I had to prove my citizenship the last time I applied for a job, back in 1999. How is this onerous? Illegal aliens don't have a right to earn a living in the country they're in illegally. By what sort of cracked logic is it wrong for wrong to be wrong? If I moved to any other country I'd have to prove I had a right to earn a living there before I could earn a living. Any. Other. Country. Why should the U.S. be an exception to an otherwise universal feature of sovereign nations?

"bad state of federal government records"

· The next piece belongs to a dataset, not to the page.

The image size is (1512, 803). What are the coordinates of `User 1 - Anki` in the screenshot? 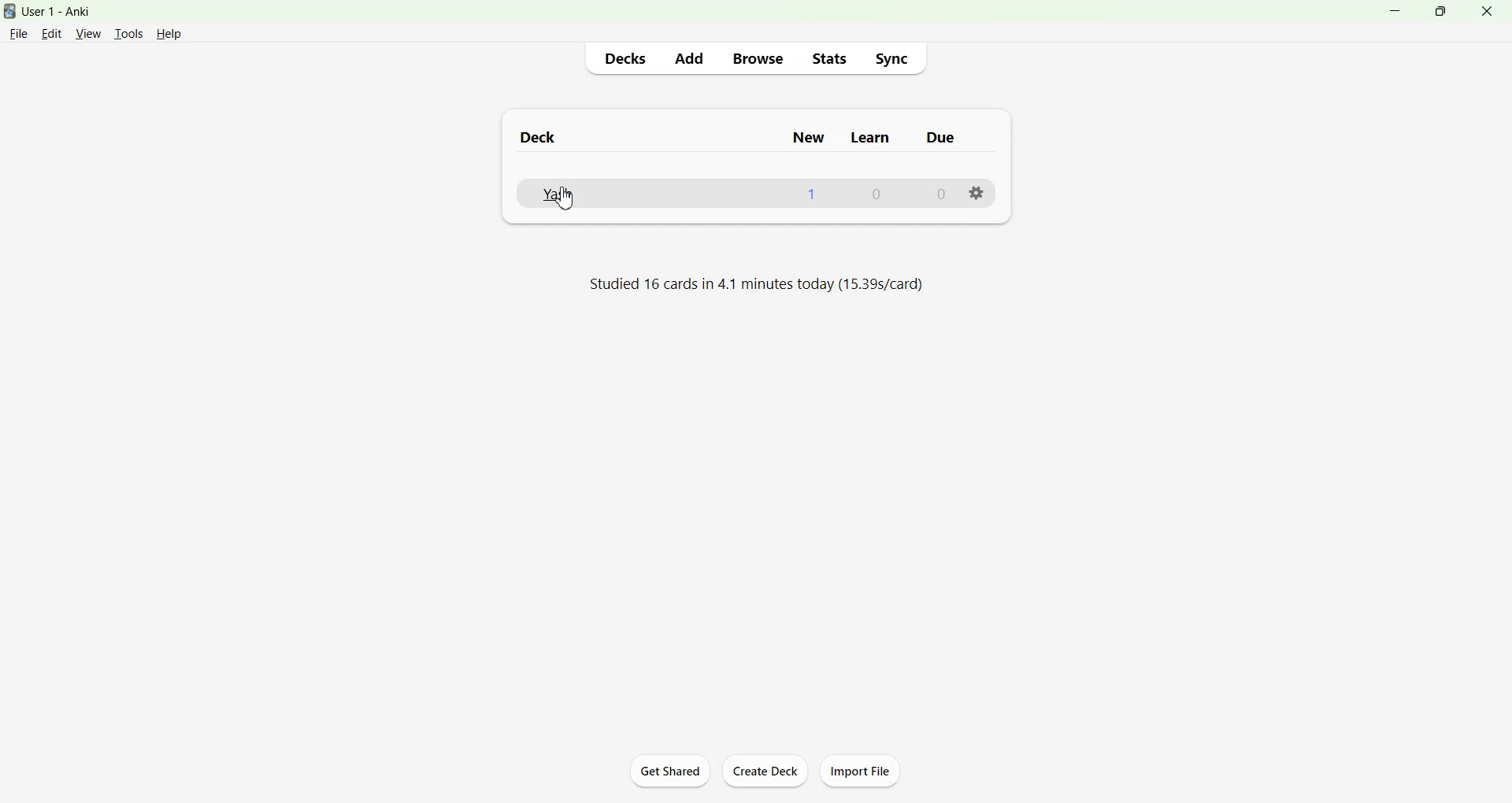 It's located at (66, 11).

The New York Times' logic is that if the Social Security Administration's records err by, as they claim, 4%, then you can't use those records for anything. By that logic we should abandon federal recordkeeping since it isn't perfect. So when someone applies for Social Security the application should be accepted without a confirmation in the records? That's insane. Remember what happened when FEMA doled out payments to Katrina victims without checks? Literally billions of taxpayer dollars went into the pockets of con artists. Moreover, one reason why Social Security records are imperfect is identity theft by illegal aliens that hasn't been tracked down--largely because the federal government hasn't enforced rules regarding ID theft and hasn't required government agencies to cooperate in order to track this down. Talk about getting it backwards.

"driver’s licenses"

The New York Times wants us to give illegal aliens drivers' licenses, or we'll "force them further underground." Well, yes, any crime you prosecute drives the criminals "further underground." By the NYTimes' logic we should then legalize all crimes--otherwise we're driving the criminals underground. And communities with high crime rates won't want to cooperate with police. Of course if we legalize everything we won't need police. Then everyone can come out and play in the sunlight--rapists, con artists, drug dealers, bank robbers...don't you with the NYTimes were running the government?

Isn't is wonderful how privileged, isolated pundits issue prescriptions for the common good from their towers? I could take the rest of this editorial apart, but isn't it obvious how intellectually lazy and hypocritical it is?